Dr. Tariq Alturkestani, KAUST Saudi PhD graduate, won the best paper award at the prestigious international conference Euro-Par 2020
The submission was based on Alturkestani's doctoral thesis project which focuses on overlapping I/O and compute in large-scale scientific computation using multilayered buffering mechanisms.
"Ph.D. is about pushing limits. It takes years of designing, implementations, engineering and hard work," said Tariq Alturkestani, Ph.D. graduate at the KAUST Extreme Computing Research Center (ECRC). "To be recognized by the research committee in a prestigious conference at the finish line of my Ph.D. journey is an honor and an inspiration for me to push the limits further."
Alturkestani's work utilizes new emerging storage technology such as node-local and remote-shared Solid-State Drive (SSD), Non-volatile Memory (NVMe) and High Bandwidth Memory (HBM).
The project re-evaluates the computer-based method Reverse Time Migration (RTM) used by geoscientists to explore seismic data for oil and gas explorations. This method requires storing huge amount of data before calling it back in stages and correlating with later available data to create the desired output image. Making RTM run faster translates into an increase in capacity for seismic simulations and eventually obtaining subsurface images to characterize the presence of hydrocarbons with higher fidelity.

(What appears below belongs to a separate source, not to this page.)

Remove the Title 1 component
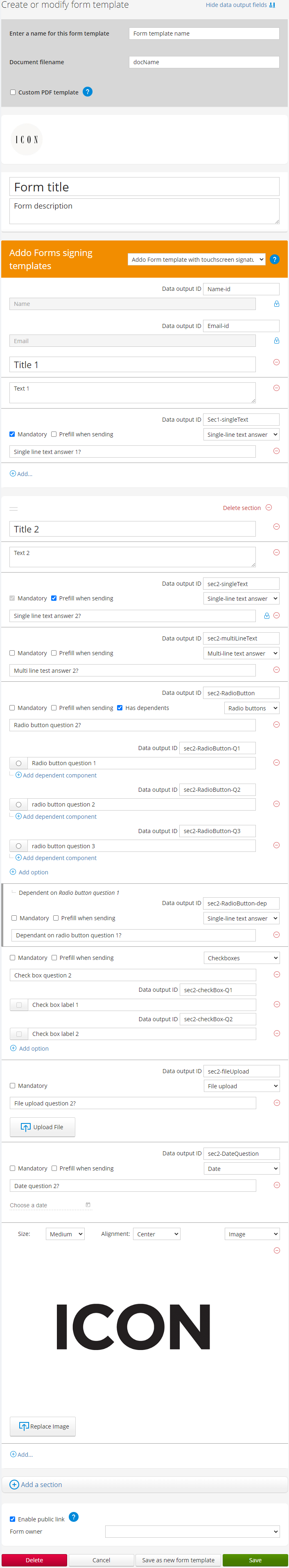Image resolution: width=289 pixels, height=1568 pixels. [x=276, y=362]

The paper was co-authored with Professor David Keyes, director of the ECRC and professor of applied mathematics and computational science, and Dr. Hatem Ltaief, principal research scientist at ECRC.
"Dr. Keyes and Dr. Ltaief have always challenged my ideas and therefore helped to shape them. Working at the Extreme Computing Research Center has opened the doors for me to access world-class supercomputers and to collaborate with industrial partners to bring my research to reality," Alturkestani said.
KAUST prides itself on being a hub for Saudi talent in the field of supercomputing. The University is home to the second most powerful supercomputer in the Middle East. And it is also home to Saudi scientists who have made headlines over the past year in the area of extreme computing research including the prestigious Gauss Award that went to two Saudi female scientists—Ph.D. graduate Dr. Noha Al-Harthi and Ph.D. candidate Rebab Alomairy.
"Coming on the heels of the German Computing Center Gauss Award in June 2020 at ISC20, which was awarded to a paper lead-authored by two Saudi women Ph.D.s at KAUST, this shows how hosting a supercomputer attracts talent from the Kingdom and allows it to demonstrate itself in global forums," said Keyes.
Euro-Par is the prime European academic conference that covers parallel and distributed processing since 1995. This year's meeting, which was set to have been held in Poland, took place virtually due to the COVID-19 pandemic.